Nach dem Brexit Johnson droht mit hartem Bruch nach Übergangsphase

London/Brüssel · In einer Rede vor Unternehmern und Botschaftern präsentierte Großbritanniens Regierungschef Boris Johnson drei Tage nach dem Brexit seine Pläne für die künftigen Beziehungen zur EU.

 Der britische Premierminister Boris Johnson lässt die Muskeln spielen.

Der britische Premierminister Boris Johnson lässt die Muskeln spielen.

Foto: dpa/Paul Ellis

Die britische Regierung strebe eine „pragmatische Handelsvereinbarung“ mit der Staatengemeinschaft an, ähnlich jenem Vertrag, den Brüssel mit Kanada geschlossen hat. Großbritannien werde sich bei den anstehenden Gesprächen jedoch auf keinen Fall vertraglich auf die Einhaltung von EU-Standards bei Umweltschutz, Arbeitnehmerrechten und staatlichen Wirtschaftshilfen festlegen lassen. Für das Königreich gebe es genauso wenig Gründe, wegen eines Freihandelsabkommens die Regeln der EU in Kauf zu nehmen wie andersherum. „Großbritannien wird die höchsten Standards in diesen Bereichen beibehalten, besser in vielerlei Hinsicht als die der EU – ohne den Zwang eines Vertrags“, sagte der Premier. Die Muskelspiele zwischen London und Brüssel haben offiziell begonnen. Es dürften mühsame elf Monate werden. Schon am 31. Dezember dieses Jahres läuft die Übergansphase ab. Dann droht abermals ein No-Deal-Szenario. Denn, so mahnte Johnson gestern, London werde notfalls das Verhältnis nach Ablauf der Übergangsperiode ohne Abkommen ausgestalten.

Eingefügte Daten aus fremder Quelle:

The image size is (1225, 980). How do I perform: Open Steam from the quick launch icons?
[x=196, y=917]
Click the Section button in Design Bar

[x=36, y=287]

Derweil blicken exportorientierte Branchen mit Sorge auf die Pläne des Regierungschefs. Denn Großbritannien verkauft 47 Prozent seiner Güter nach Europa. So stellte etwa erst Ende vergangener Woche der britische Verband der Automobilbranche SMMT die aktuellen Zahlen vor. Die Autobauer und ihre Zulieferer sind vom EU-Austritt und der anhaltenden Unsicherheit über die Zukunft besonders stark betroffen. Umso mehr wirbt der Verband für eine enge Anlehnung an die EU nach dem Brex­it. Tatsächlich herrscht längst keine Feierstimmung mehr wie vor wenigen Jahren, als der Verband für das Jahr 2020 die Zielmarke von zwei Millionen produzierten Fahrzeugen ausgegeben hatte. Vielmehr schrumpfte 2019 die Herstellung das dritte Jahr in Folge auf 1,3 Millionen Fahrzeuge. Es handelte sich um den niedrigsten Wert seit 2010. Noch im Jahr 2016 etwa wurden 1,7 Millionen Autos auf der Insel gefertigt. Doch obwohl die Industrie nach eigenen Angaben jährlich 82 Milliarden Pfund Umsatz erwirtschaftet und mehr als 823 000 Jobs von ihr abhängen, fällt es der Branche schwer, Unterstützer in der Downing Street zu finden.